Target, the nation’s No. 2 retailer, said customers would have “zero liability” from any damage they suffer due to the theft of its data. It offered to provide free credit monitoring and identity theft protection for customers for a year, with details to come next week.
“I know that it is frustrating for our guests to learn that this information was taken, and we are truly sorry they are having to endure this,” Gregg Steinhafel, Target’s chairman and chief executive officer, said in a statement.
Steinhafel scheduled an appearance on CNBC Monday morning, a rare interview for the executive who has led Target since 2008 and his first since the company’s initial Dec. 19 statement on the data heist. The company on Friday declined a request to make executives available for interviews.

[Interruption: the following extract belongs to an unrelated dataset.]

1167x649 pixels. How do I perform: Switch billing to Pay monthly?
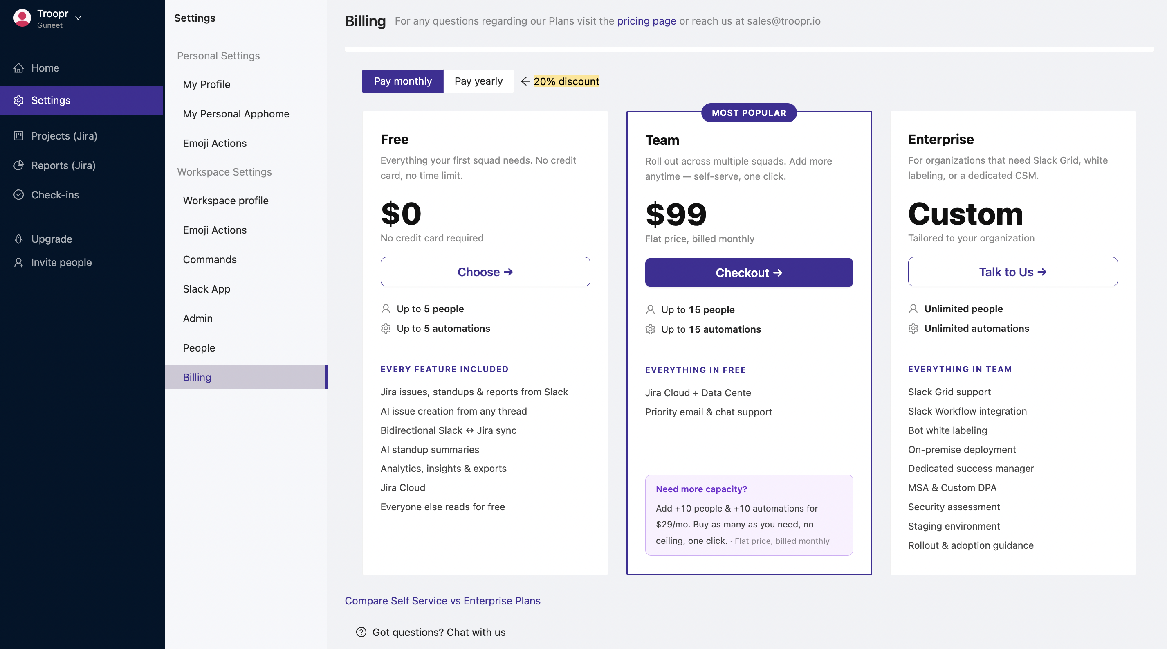point(403,81)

Target executives told investors Friday to expect financial costs related to the breach throughout the year, though they said it was too early to estimate the size of those charges. The company said its sales slumped following the initial announcement of the breach and, as a result, it lowered its fourth-quarter profit outlook by about 20 percent.
Even so, investors hung in with the company. Target shares closed down just 1.1 percent Friday at $62.62, above the $62.15 close on Dec. 19.
The company’s troubles are far from over because stolen financial information can circulate for a long time, data specialists say, and the costs associated with fixing the problems may expand.
“It sometimes takes months or even years before the stolen card gets used fraudulently,” Ansari said. “Usually, there is a lot of horse trading of stolen cards in the criminal underground.”
Target’s latest announcement marked the second time since the initial revelation that it has disclosed that more data leaked to hackers than was thought. On Dec. 19, the company said that credit and debit card numbers and names of about 40 million customers were obtained. On Dec. 27, it said that customers’ PIN numbers also were exposed, but they were encrypted and the information would be of limited use.
On Friday, Target said personal information, such as phone numbers, addresses and e-mail addresses, for 70 million people also were exposed. Target spokeswoman Molly Snyder said the company doesn’t know how much overlap exists between the original 40 million customers and the additional 70 million, raising the possibility that the data of up to 110 million people was taken.
Al Pascual, a security risk analyst at Javelin Strategy & Research in Pleasanton, Calif., said some of the exposed information that Target acknowledged on Friday is already available in other forms online and in public databases, notably addresses and phone numbers.
“If criminals wanted it, they could go onto Google and get it anyway,” Pascual said. “They don’t have a lot of value to criminals in terms of fraud.”